不过你说的回话超时导致无法写入, 跟之前 issue 区有提到的自动超时没有重连是一个问题么 (参考 #561)? 是说长时间没有跟 mysql 发送请求后链接断开了还是其他意思. (store.connection_detect_interval 参数配置后可以解决么)
好的,我尝试添加store.connection_detect_interval。
Caused by: com.mysql.cj.jdbc.exceptions.CommunicationsException: The last packet successfully received from the server was 8,873,663 milliseconds ago. The last packet sent successfully to the server was 8,873,666 milliseconds ago. is longer than the server configured value of 'wait_timeout'. You should consider either expiring and/or testing connection validity before use in your application, increasing the server configured values for client timeouts, or using the Connector/J connection property 'autoReconnect=true' to avoid this problem.
具体报错如上,报错信息建议添加'autoReconnect=true' ,但MySQL5开始,不再支持该参数。
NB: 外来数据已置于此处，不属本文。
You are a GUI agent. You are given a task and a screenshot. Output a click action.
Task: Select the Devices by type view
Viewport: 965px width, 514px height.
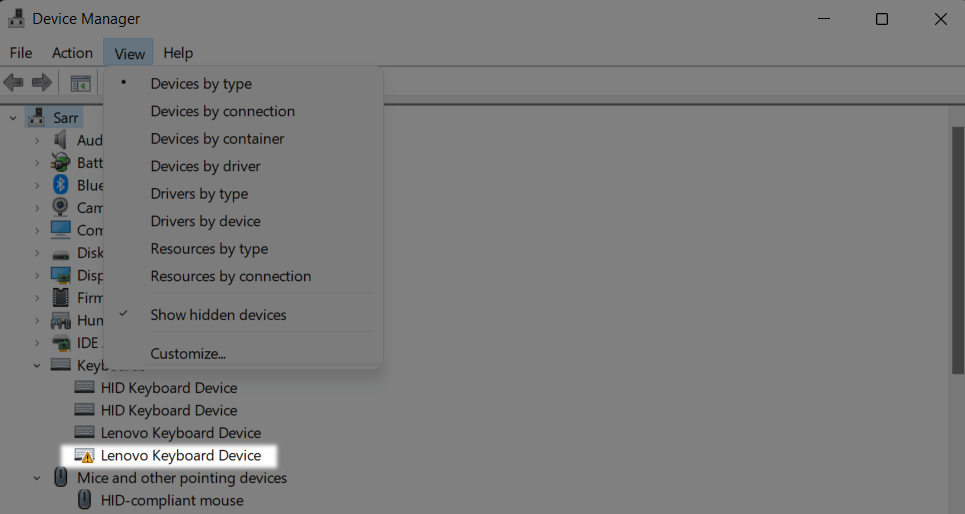201,84
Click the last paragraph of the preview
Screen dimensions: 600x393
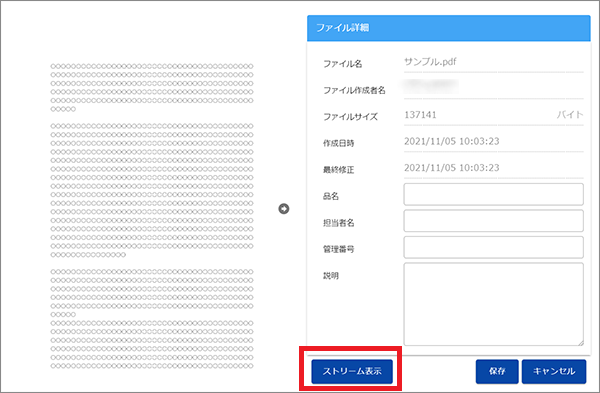pos(152,319)
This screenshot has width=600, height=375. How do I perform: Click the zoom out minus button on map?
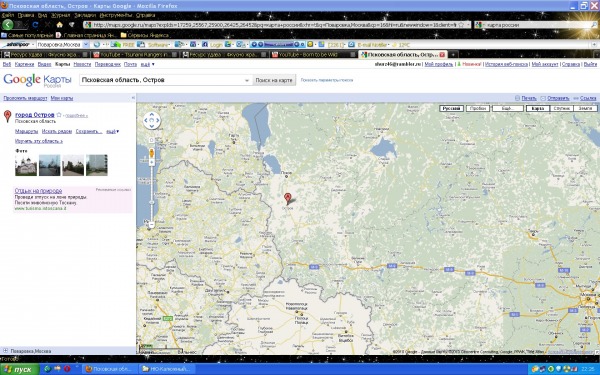(x=152, y=225)
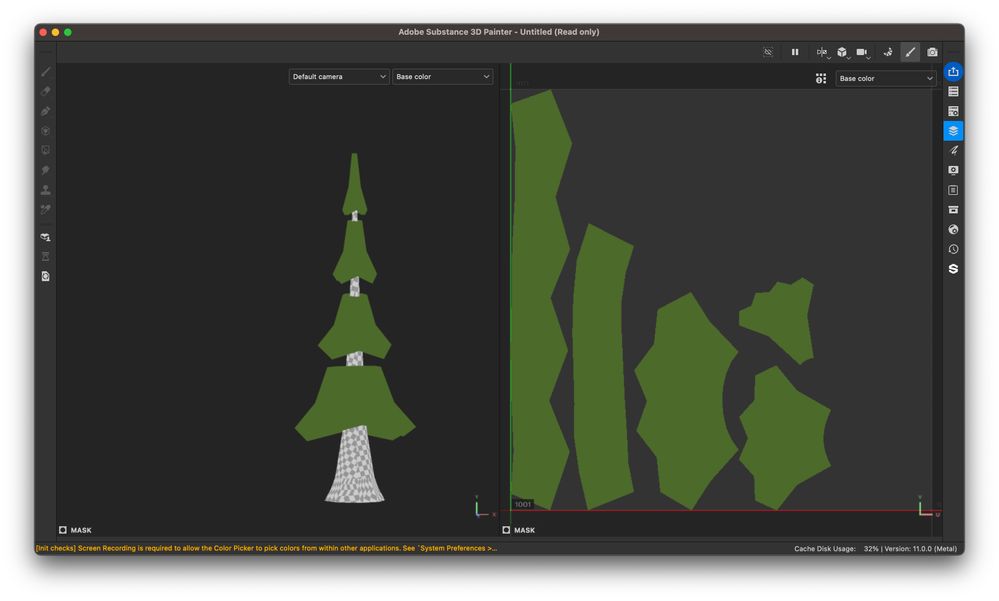Toggle the MASK checkbox in 3D viewport

(x=63, y=530)
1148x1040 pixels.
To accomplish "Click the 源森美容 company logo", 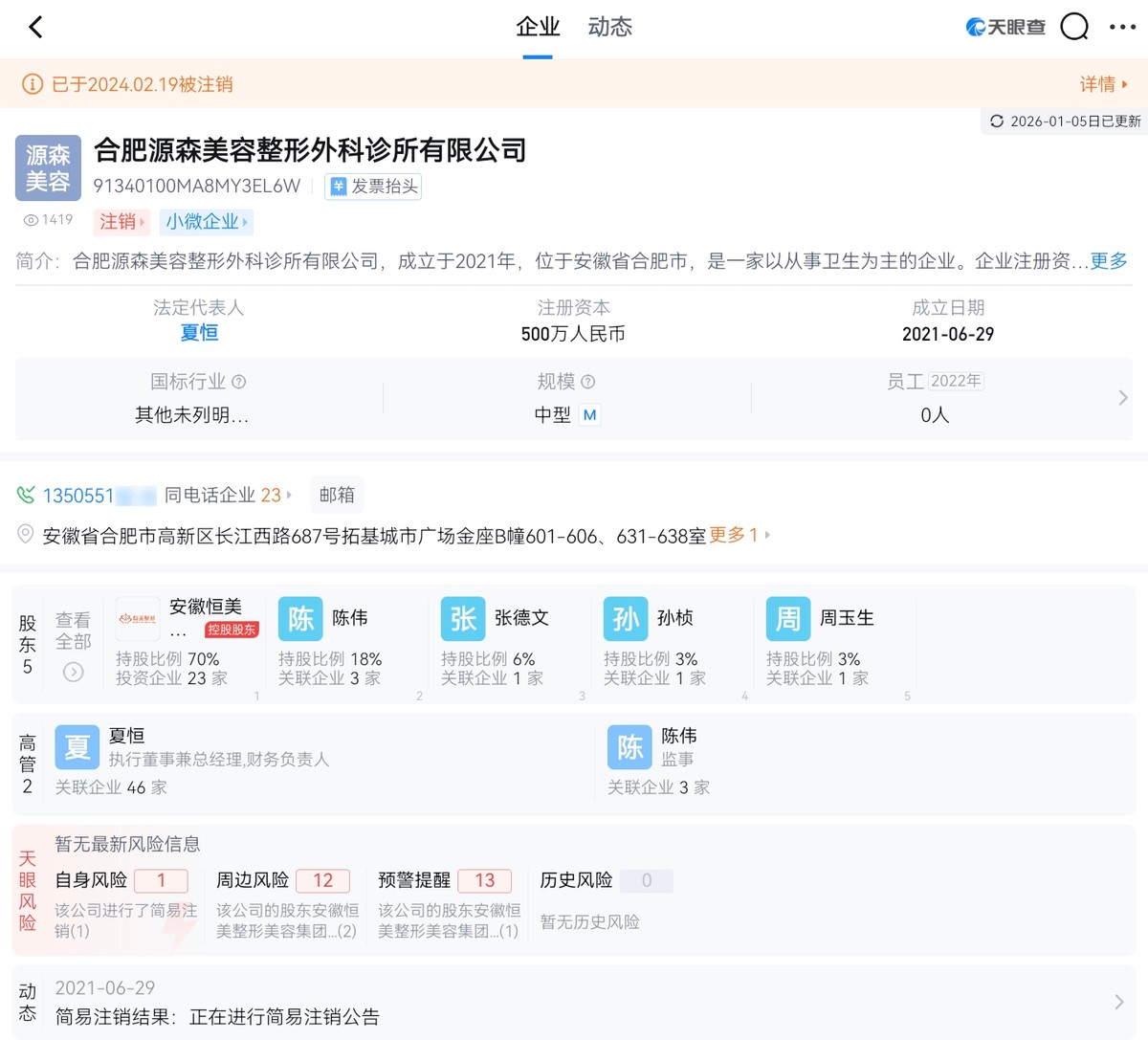I will (48, 168).
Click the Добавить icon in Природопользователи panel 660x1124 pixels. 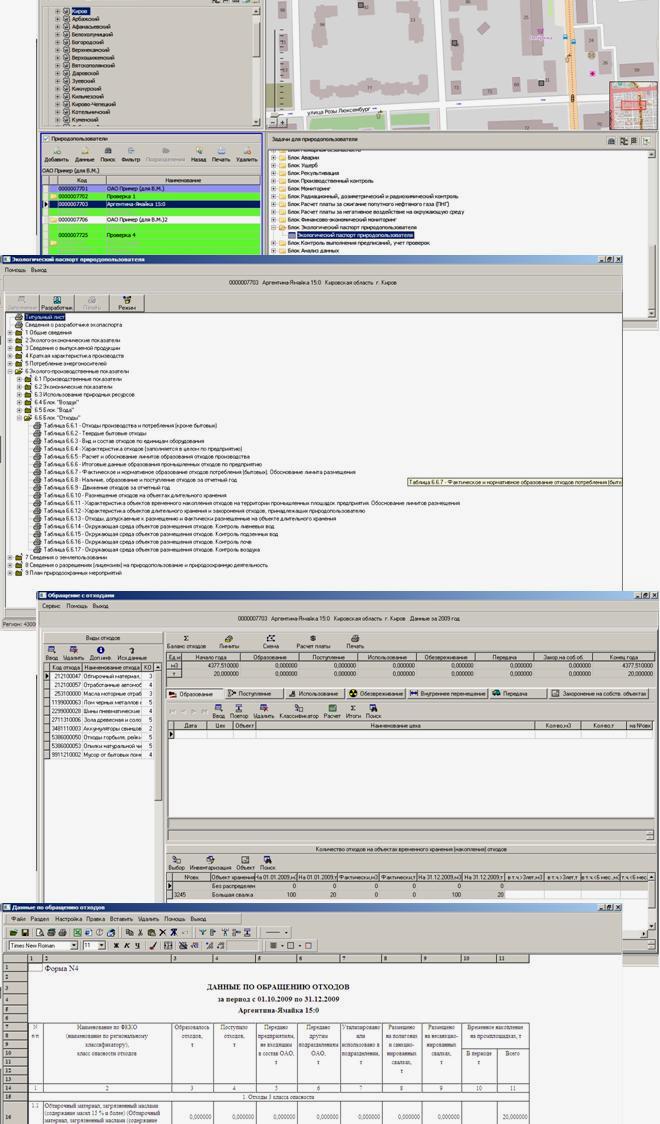(56, 151)
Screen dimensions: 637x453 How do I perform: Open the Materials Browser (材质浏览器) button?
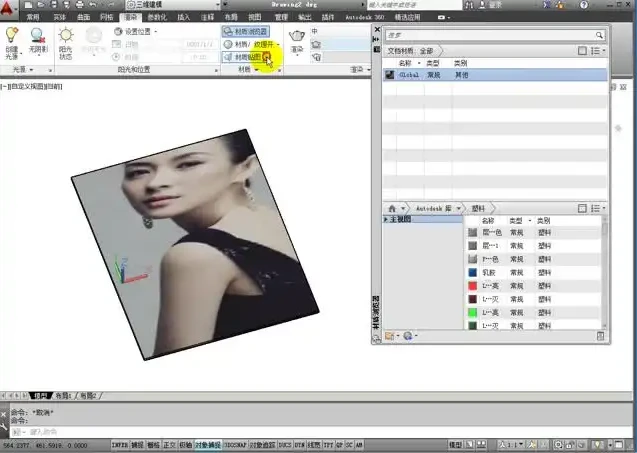[x=245, y=31]
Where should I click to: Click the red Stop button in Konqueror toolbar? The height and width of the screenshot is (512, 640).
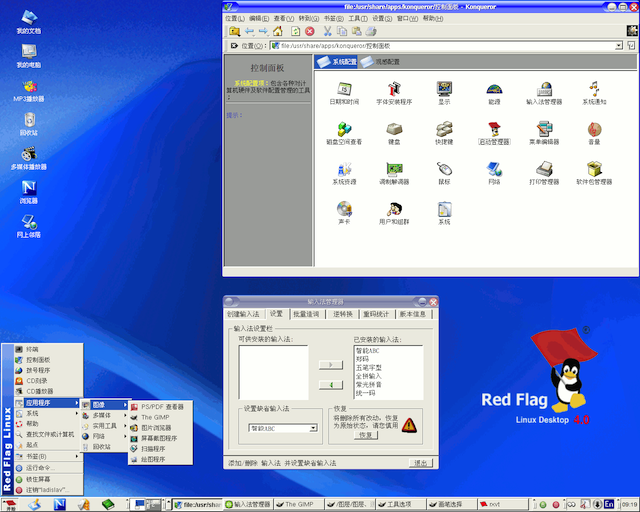[x=310, y=31]
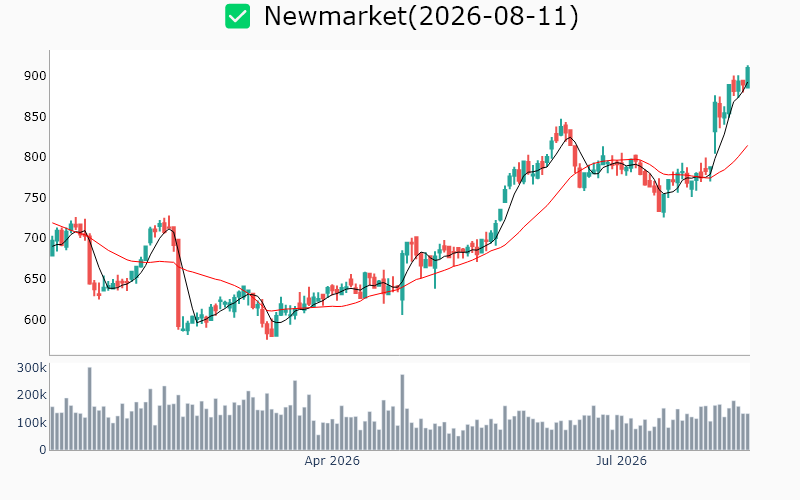Click the Apr 2026 date axis label
The width and height of the screenshot is (800, 500).
pyautogui.click(x=332, y=461)
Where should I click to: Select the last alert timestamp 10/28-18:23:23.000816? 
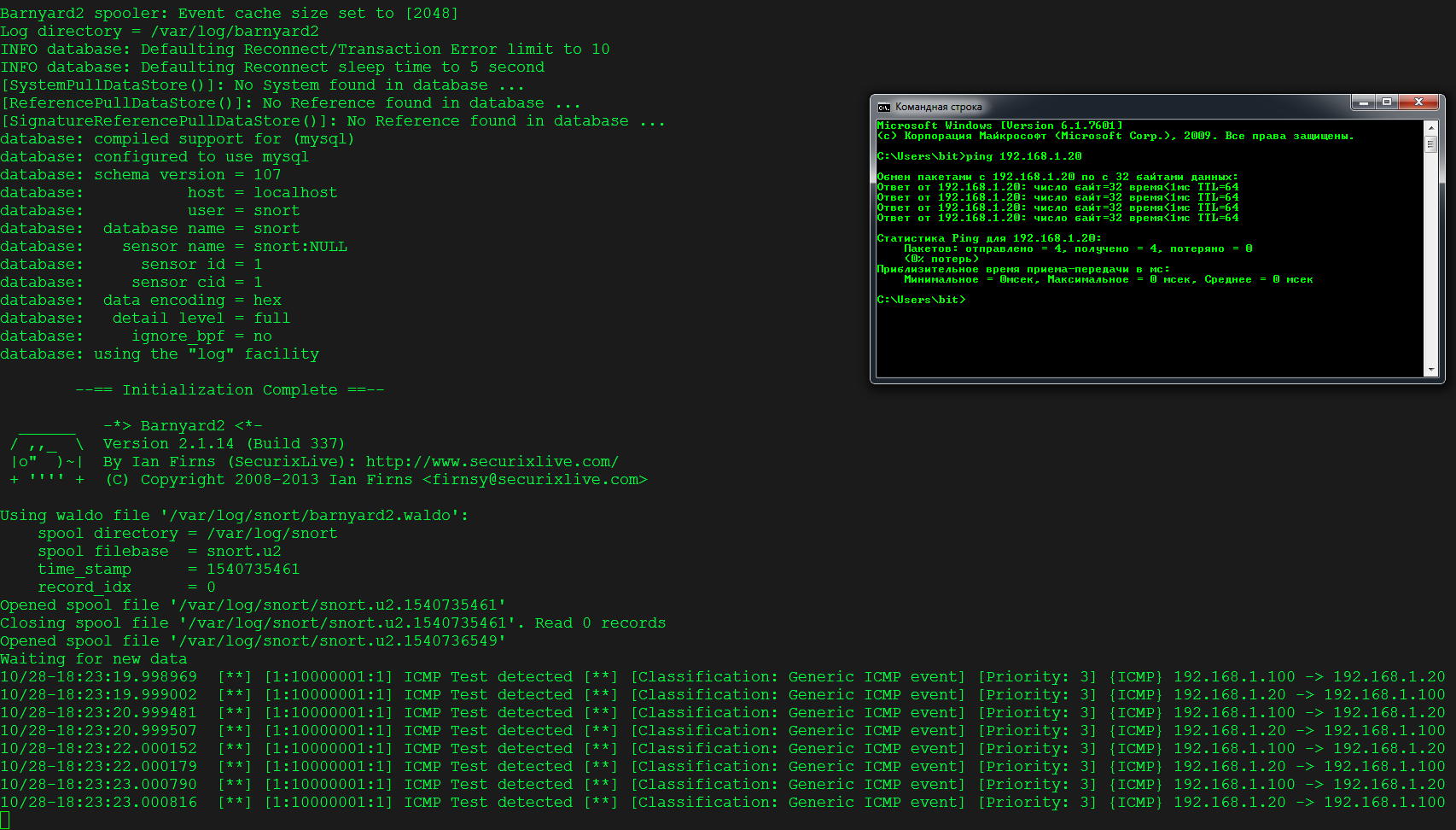(98, 803)
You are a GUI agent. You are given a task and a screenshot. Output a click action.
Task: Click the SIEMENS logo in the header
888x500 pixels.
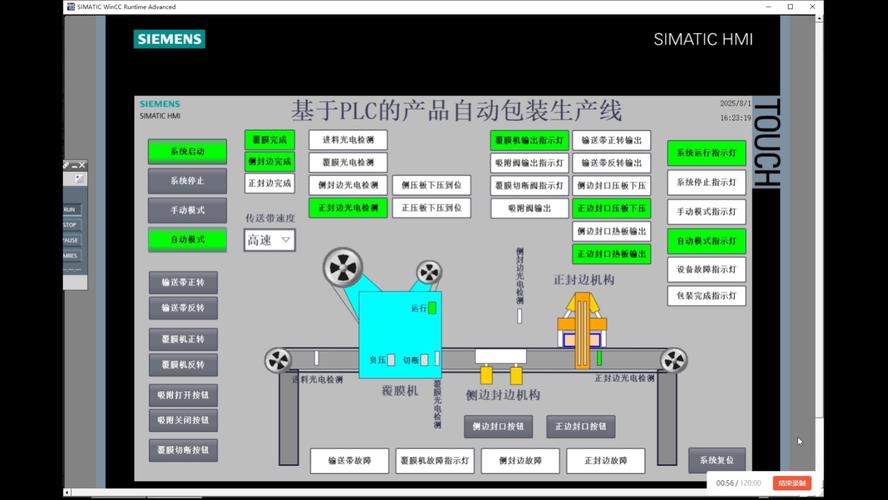tap(169, 39)
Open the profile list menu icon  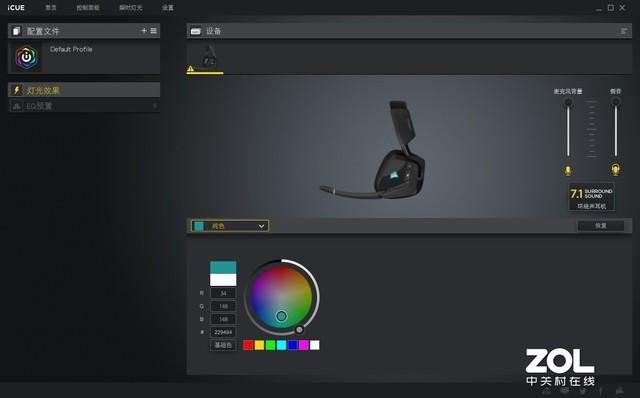(x=153, y=31)
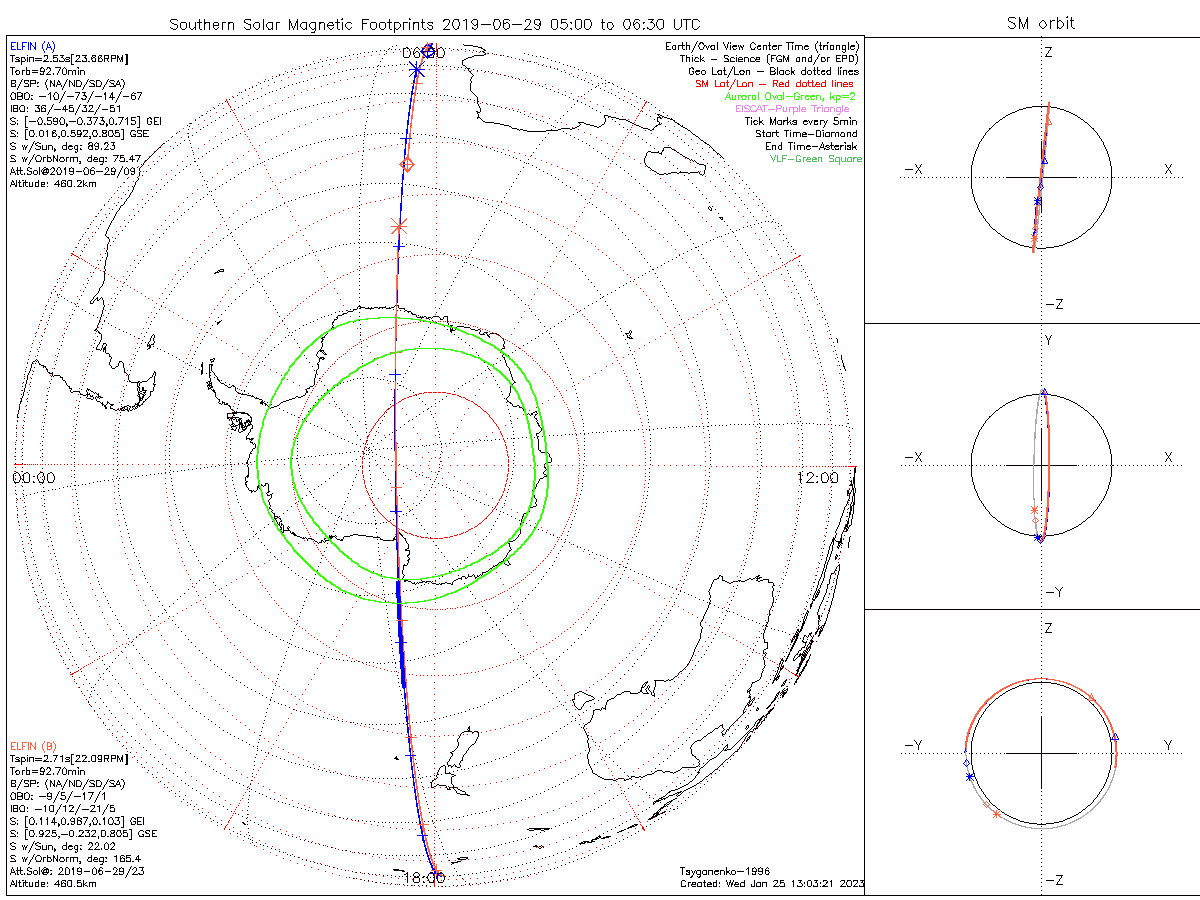Click the ELFIN (A) label
The image size is (1200, 900).
(x=31, y=46)
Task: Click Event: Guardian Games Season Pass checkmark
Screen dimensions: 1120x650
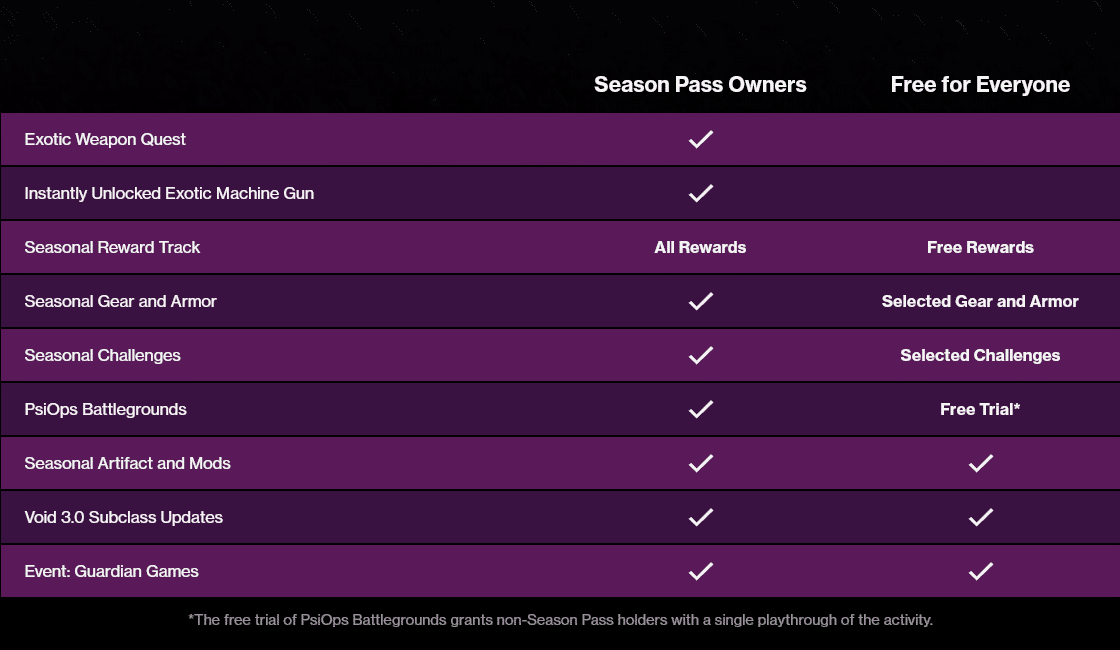Action: (x=700, y=571)
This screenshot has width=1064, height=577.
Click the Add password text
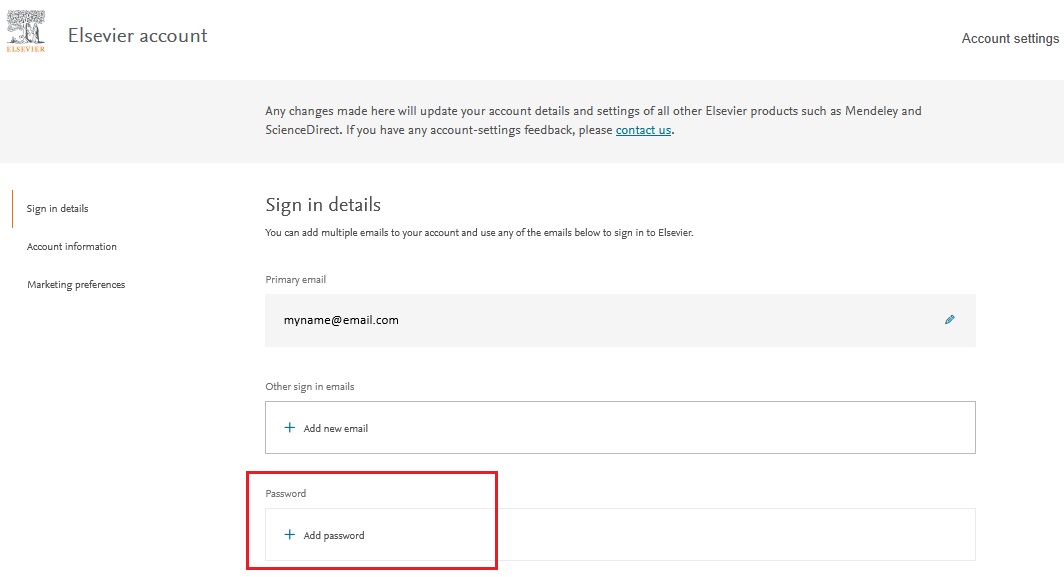pyautogui.click(x=334, y=536)
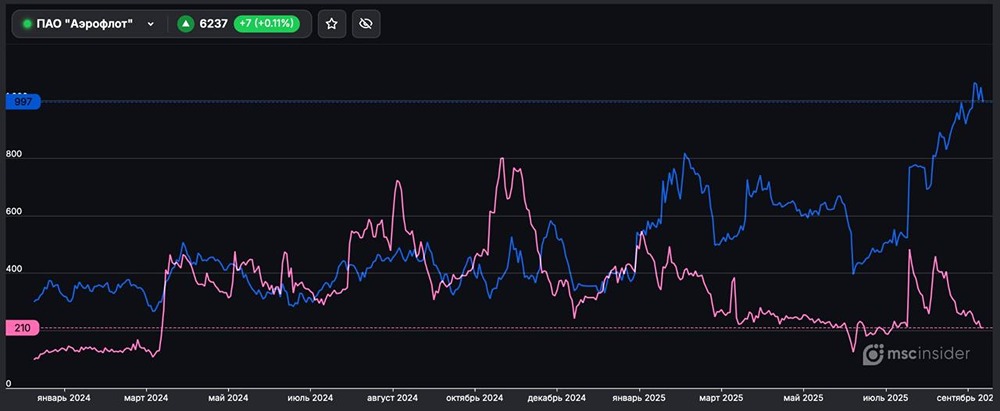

感谢反馈, 那你有没有去 MySQL 官方 issue 或者类似搜索过, autoRecoonect 参数被替换为什么, 或者是取消了类似的问题在高版本如何解决的呢?
我想官方取消参数一般会给出新的解决方案吧
- 配置
store.connection_detect_interval=60,不能解决。 - Mysql5之后的版本,
autoRecoonect参数是无效了。目前我所知的解决办法有2种:- 通过mysql的
wait_timeout增长会话时间(治标不治本 - 后台服务调用MYSQL的时候,会话需要在一段时间后自动关闭(时间要少于
wait_timeout)
- 通过mysql的
配置
store.connection_detect_interval=60,不能解决。Mysql5 之后的版本,
autoRecoonect参数是无效了。目前我所知的解决办法有 2 种:
- 通过 mysql 的
wait_timeout增长会话时间(治标不治本- 后台服务调用 MYSQL 的时候,会话需要在一段时间后自动关闭(时间要少于
wait_timeout)
多谢反馈, 那高版自动重连失效之后, 官方也没有给相关的解决方案么, 你后面提到的两个感觉都是用户侧需要做的改动, 还可能带来其他的影响.
mysql官网给出的理由是:不建议使用autoReconnect选项,因为没有安全的方法重新连接到MySQL服务器,而不冒损坏连接状态或数据库状态信息的风险。相反,使用连接池,这将使您的应用程序能够使用池中的可用连接连接到MySQL服务器。所以autoReconnect功能已弃用。
"当前hugegraph中,是否存在连接没有关闭的情况?"——关闭有close方法,就是不知道在哪里调用。可以看一下mysql模块的源码,十个类很简洁。
我对这个问题的看法:没有实现真正的连接池管理,只是在线程与connection之间做了个所谓的session绑定。所以当请求挤压时,线程和连接都会暴增,直到内存爆破。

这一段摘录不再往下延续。